L’Autorité nationale de biosécurité (ANB) poursuit son travail de sensibilisation auprès des décideurs publics. Ce lundi, l’Assemblée nationale a accueilli un atelier scientifique consacré aux biotechnologies modernes et au cadre juridique et institutionnel de biosécurité au Sénégal. Organisée avec l’appui de l’ANB, cette rencontre a réuni experts scientifiques et parlementaires autour des enjeux liés à la régulation des innovations biotechnologiques.
Présidée par l’honorable députée Amy Ndiaye et ouverte par le vice-président de la Commission du Développement durable et de la Transition écologique, l’honorable Ousmane Ciss, la rencontre visait à renforcer les capacités des députés sur les questions de biosécurité, dans un contexte où les biotechnologies occupent une place croissante dans les politiques agricoles et environnementales.
Dans son allocution, Ousmane Ciss a salué une initiative qui, selon lui, « consolide les fondements de l’action parlementaire » en matière de réformes environnementales. Il a insisté sur l’importance d’associer les parlementaires en amont aux réflexions sur le cadre national de biosécurité, afin de garantir une meilleure prise en compte des enjeux scientifiques dans l’élaboration des lois et des politiques publiques.
Le directeur exécutif de l’ANB, le professeur Aliou Ndiaye, a rappelé que cette démarche s’inscrit dans la continuité d’un premier échange organisé en 2025 avec la commission Environnement et Développement durable, dont la portée était restée limitée. Cette fois-ci, l’objectif était d’élargir la sensibilisation à un plus grand nombre de députés, considérés comme des acteurs stratégiques dans l’adoption des textes législatifs et le vote des budgets.
« L’Autorité nationale de biosécurité est au service du Sénégal. Il est donc essentiel que les représentants du peuple comprennent pleinement ce que nous faisons », a déclaré le Pr Aliou Ndiaye.
Le Sénégal, signataire de la Convention sur la diversité biologique depuis 1994 et du Protocole de Cartagena depuis 2003, s’est progressivement doté d’un arsenal juridique pour encadrer les biotechnologies modernes. La création de l’ANB en 2009, puis la révision de la loi sur la biosécurité en 2022, illustrent cette volonté d’adapter le cadre réglementaire aux avancées scientifiques.
Le Pr Ndiaye a précisé que la biosécurité couvre un vaste champ d’action, mais que l’ANB concentre ses efforts sur la prévention et la gestion des risques liés aux biotechnologies modernes. « **Nous travaillons à maximiser les bénéfices tout en limitant les impacts négatifs potentiels** », a-t-il expliqué, évoquant notamment les défis posés par l’émergence de nouvelles techniques comme l’édition génomique.

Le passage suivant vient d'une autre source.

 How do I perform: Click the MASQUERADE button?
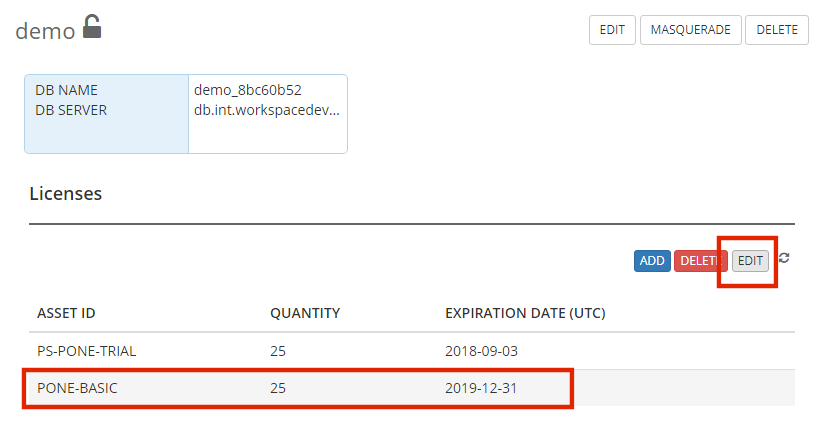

Les travaux ont permis d’informer les parlementaires sur les avancées scientifiques dans le domaine, les engagements internationaux et sous-régionaux du Sénégal, ainsi que les mécanismes nationaux d’évaluation et de gestion des risques. Les participants ont également identifié plusieurs défis majeurs, notamment la nécessité d’améliorer la sensibilisation des acteurs et de renforcer les dispositifs de prévention face aux situations d’urgence.
Lors des échanges, Ousmane Ciss a rappelé que le Sénégal reste fortement dépendant des importations alimentaires, qui couvrent près de 70 % de la demande nationale. Dans ce contexte, les biotechnologies peuvent constituer un levier stratégique pour renforcer la production agricole et soutenir les ambitions de souveraineté alimentaire fixées dans l’agenda national 2050.
« Il est crucial de repenser notre système agroalimentaire pour le rendre plus durable et résilient face aux changements climatiques », a-t-il affirmé.
Toutefois, le parlementaire a insisté sur la nécessité d’un encadrement rigoureux fondé sur le principe de précaution. Il a notamment évoqué les risques liés à une éventuelle dissémination d’organismes génétiquement modifiés (OGM) dans la nature, ainsi que leurs possibles impacts sur la santé humaine et l’environnement.
Jugés riches et constructifs, les échanges ont permis un partage approfondi de connaissances entre députés et experts de l’ANB. L’atelier s’est achevé dans un climat de collaboration et de satisfaction générale, traduisant une volonté commune de renforcer la gouvernance de la biosécurité au Sénégal.
À travers cette initiative, l’ANB confirme son ambition de bâtir un dialogue durable avec les parlementaires afin d’accompagner l’évolution du cadre national de biosécurité et d’assurer un développement responsable des biotechnologies modernes au service du pays.